Exercise aim: Reproduce all of the data exactly.

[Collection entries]
§ §
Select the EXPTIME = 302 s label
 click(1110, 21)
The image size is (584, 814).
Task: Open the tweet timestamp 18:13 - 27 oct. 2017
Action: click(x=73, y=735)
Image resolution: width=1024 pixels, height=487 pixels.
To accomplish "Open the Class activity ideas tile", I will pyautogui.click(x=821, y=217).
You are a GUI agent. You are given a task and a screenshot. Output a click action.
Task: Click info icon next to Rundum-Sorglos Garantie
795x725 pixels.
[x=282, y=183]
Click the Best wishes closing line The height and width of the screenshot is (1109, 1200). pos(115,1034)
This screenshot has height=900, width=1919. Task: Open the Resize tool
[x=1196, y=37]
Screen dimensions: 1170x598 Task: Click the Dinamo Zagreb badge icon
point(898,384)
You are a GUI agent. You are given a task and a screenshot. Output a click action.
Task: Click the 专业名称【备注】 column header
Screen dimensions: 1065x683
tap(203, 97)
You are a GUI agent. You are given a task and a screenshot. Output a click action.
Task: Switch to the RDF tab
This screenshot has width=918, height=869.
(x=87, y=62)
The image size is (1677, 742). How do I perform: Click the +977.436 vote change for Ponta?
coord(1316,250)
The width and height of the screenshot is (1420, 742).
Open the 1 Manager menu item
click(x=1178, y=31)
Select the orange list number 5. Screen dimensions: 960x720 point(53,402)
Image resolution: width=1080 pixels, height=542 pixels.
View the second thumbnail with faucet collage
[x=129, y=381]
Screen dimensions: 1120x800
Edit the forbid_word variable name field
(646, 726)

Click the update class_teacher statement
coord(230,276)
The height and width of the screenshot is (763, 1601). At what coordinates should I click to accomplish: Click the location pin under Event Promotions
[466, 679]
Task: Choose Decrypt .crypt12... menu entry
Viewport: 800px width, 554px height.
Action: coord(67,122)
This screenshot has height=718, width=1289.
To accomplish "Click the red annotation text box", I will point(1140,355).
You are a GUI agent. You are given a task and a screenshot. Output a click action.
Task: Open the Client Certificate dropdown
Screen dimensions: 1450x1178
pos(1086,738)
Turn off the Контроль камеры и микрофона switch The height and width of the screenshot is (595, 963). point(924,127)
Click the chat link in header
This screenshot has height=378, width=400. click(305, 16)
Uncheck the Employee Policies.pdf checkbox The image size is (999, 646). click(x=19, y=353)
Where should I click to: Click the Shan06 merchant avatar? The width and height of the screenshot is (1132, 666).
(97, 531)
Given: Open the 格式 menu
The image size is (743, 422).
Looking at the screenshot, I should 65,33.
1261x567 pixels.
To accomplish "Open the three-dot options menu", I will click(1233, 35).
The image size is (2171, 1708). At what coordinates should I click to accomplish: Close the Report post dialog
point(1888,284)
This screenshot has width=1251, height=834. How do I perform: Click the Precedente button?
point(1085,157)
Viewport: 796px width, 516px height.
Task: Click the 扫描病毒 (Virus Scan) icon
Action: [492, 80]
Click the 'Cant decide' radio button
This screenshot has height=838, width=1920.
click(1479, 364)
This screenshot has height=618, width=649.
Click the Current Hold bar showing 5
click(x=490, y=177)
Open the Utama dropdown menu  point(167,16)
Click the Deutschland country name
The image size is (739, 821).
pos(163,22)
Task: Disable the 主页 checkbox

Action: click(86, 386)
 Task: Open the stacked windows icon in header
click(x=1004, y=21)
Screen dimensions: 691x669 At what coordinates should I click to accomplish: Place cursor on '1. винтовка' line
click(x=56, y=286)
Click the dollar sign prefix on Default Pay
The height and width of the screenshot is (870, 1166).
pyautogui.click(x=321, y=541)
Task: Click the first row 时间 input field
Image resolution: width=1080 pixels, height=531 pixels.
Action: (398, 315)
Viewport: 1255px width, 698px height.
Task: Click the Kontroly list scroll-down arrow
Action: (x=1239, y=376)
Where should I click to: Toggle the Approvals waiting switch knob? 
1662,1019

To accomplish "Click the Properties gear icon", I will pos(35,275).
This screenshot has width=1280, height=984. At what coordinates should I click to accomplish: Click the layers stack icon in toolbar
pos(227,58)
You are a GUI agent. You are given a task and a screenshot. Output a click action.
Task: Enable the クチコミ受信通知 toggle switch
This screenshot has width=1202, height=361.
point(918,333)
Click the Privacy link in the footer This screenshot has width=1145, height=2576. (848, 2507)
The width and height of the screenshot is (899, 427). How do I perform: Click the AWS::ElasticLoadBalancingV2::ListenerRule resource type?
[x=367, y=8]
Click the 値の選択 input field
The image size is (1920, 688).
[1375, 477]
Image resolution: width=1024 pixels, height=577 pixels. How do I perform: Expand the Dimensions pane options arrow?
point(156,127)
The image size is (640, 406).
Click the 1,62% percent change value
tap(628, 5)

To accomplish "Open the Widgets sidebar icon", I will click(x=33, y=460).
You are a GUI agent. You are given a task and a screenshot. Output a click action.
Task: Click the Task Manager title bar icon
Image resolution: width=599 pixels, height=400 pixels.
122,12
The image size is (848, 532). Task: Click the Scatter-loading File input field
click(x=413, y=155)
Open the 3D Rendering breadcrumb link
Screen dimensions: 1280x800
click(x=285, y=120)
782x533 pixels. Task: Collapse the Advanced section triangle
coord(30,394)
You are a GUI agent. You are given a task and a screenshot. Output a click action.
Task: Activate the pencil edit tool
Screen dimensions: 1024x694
§ §
Solved problem:
Select the EXPTIME = 302 s label
 click(1110, 21)
The image size is (584, 814).
Task: Open the tweet timestamp 18:13 - 27 oct. 2017
Action: click(x=73, y=735)
Image resolution: width=1024 pixels, height=487 pixels.
To accomplish "Open the Class activity ideas tile", I will pyautogui.click(x=821, y=217).
You are a GUI agent. You are given a task and a screenshot. Output a click action.
Task: Click info icon next to Rundum-Sorglos Garantie
795x725 pixels.
[x=282, y=183]
Click the Best wishes closing line The height and width of the screenshot is (1109, 1200). pos(115,1034)
This screenshot has height=900, width=1919. Task: Open the Resize tool
[x=1196, y=37]
Screen dimensions: 1170x598 Task: Click the Dinamo Zagreb badge icon
point(898,384)
You are a GUI agent. You are given a task and a screenshot. Output a click action.
Task: Click the 专业名称【备注】 column header
Screen dimensions: 1065x683
tap(203, 97)
You are a GUI agent. You are given a task and a screenshot. Output a click action.
Task: Switch to the RDF tab
This screenshot has width=918, height=869.
(x=87, y=62)
The image size is (1677, 742). How do I perform: Click the +977.436 vote change for Ponta?
coord(1316,250)
The width and height of the screenshot is (1420, 742).
Open the 1 Manager menu item
click(x=1178, y=31)
Select the orange list number 5. Screen dimensions: 960x720 point(53,402)
Image resolution: width=1080 pixels, height=542 pixels.
View the second thumbnail with faucet collage
[x=129, y=381]
Screen dimensions: 1120x800
Edit the forbid_word variable name field
(646, 726)

Click the update class_teacher statement
coord(230,276)
The height and width of the screenshot is (763, 1601). At what coordinates should I click to accomplish: Click the location pin under Event Promotions
[466, 679]
Task: Choose Decrypt .crypt12... menu entry
Viewport: 800px width, 554px height.
Action: coord(67,122)
This screenshot has height=718, width=1289.
To accomplish "Click the red annotation text box", I will point(1140,355).
You are a GUI agent. You are given a task and a screenshot. Output a click action.
Task: Open the Client Certificate dropdown
Screen dimensions: 1450x1178
pos(1086,738)
Turn off the Контроль камеры и микрофона switch The height and width of the screenshot is (595, 963). point(924,127)
Click the chat link in header
This screenshot has height=378, width=400. click(305, 16)
Uncheck the Employee Policies.pdf checkbox The image size is (999, 646). click(x=19, y=353)
Where should I click to: Click the Shan06 merchant avatar? The width and height of the screenshot is (1132, 666).
(97, 531)
Given: Open the 格式 menu
The image size is (743, 422).
Looking at the screenshot, I should 65,33.
1261x567 pixels.
To accomplish "Open the three-dot options menu", I will click(1233, 35).
The image size is (2171, 1708). At what coordinates should I click to accomplish: Close the Report post dialog
point(1888,284)
This screenshot has width=1251, height=834. How do I perform: Click the Precedente button?
point(1085,157)
Viewport: 796px width, 516px height.
Task: Click the 扫描病毒 (Virus Scan) icon
Action: [492, 80]
Click the 'Cant decide' radio button
This screenshot has height=838, width=1920.
click(1479, 364)
This screenshot has height=618, width=649.
Click the Current Hold bar showing 5
click(x=490, y=177)
Open the Utama dropdown menu  point(167,16)
Click the Deutschland country name
The image size is (739, 821).
pos(163,22)
Task: Disable the 主页 checkbox

Action: click(86, 386)
 Task: Open the stacked windows icon in header
click(x=1004, y=21)
Screen dimensions: 691x669 At what coordinates should I click to accomplish: Place cursor on '1. винтовка' line
click(x=56, y=286)
Click the dollar sign prefix on Default Pay
The height and width of the screenshot is (870, 1166).
pyautogui.click(x=321, y=541)
Task: Click the first row 时间 input field
Image resolution: width=1080 pixels, height=531 pixels.
Action: (398, 315)
Viewport: 1255px width, 698px height.
Task: Click the Kontroly list scroll-down arrow
Action: (x=1239, y=376)
Where should I click to: Toggle the Approvals waiting switch knob? 
1662,1019

To accomplish "Click the Properties gear icon", I will pos(35,275).
This screenshot has width=1280, height=984. At what coordinates should I click to accomplish: Click the layers stack icon in toolbar
pos(227,58)
You are a GUI agent. You are given a task and a screenshot. Output a click action.
Task: Enable the クチコミ受信通知 toggle switch
This screenshot has width=1202, height=361.
point(918,333)
Click the Privacy link in the footer This screenshot has width=1145, height=2576. (848, 2507)
The width and height of the screenshot is (899, 427). How do I perform: Click the AWS::ElasticLoadBalancingV2::ListenerRule resource type?
[x=367, y=8]
Click the 値の選択 input field
The image size is (1920, 688).
[1375, 477]
Image resolution: width=1024 pixels, height=577 pixels. How do I perform: Expand the Dimensions pane options arrow?
point(156,127)
The image size is (640, 406).
Click the 1,62% percent change value
tap(628, 5)

To accomplish "Open the Widgets sidebar icon", I will click(x=33, y=460).
You are a GUI agent. You are given a task and a screenshot. Output a click action.
Task: Click the Task Manager title bar icon
Image resolution: width=599 pixels, height=400 pixels.
122,12
The image size is (848, 532). Task: Click the Scatter-loading File input field
click(x=413, y=155)
Open the 3D Rendering breadcrumb link
Screen dimensions: 1280x800
click(x=285, y=120)
782x533 pixels. Task: Collapse the Advanced section triangle
coord(30,394)
You are a GUI agent. You are given a task and a screenshot. Output a click action.
Task: Activate the pencil edit tool
Screen dimensions: 1024x694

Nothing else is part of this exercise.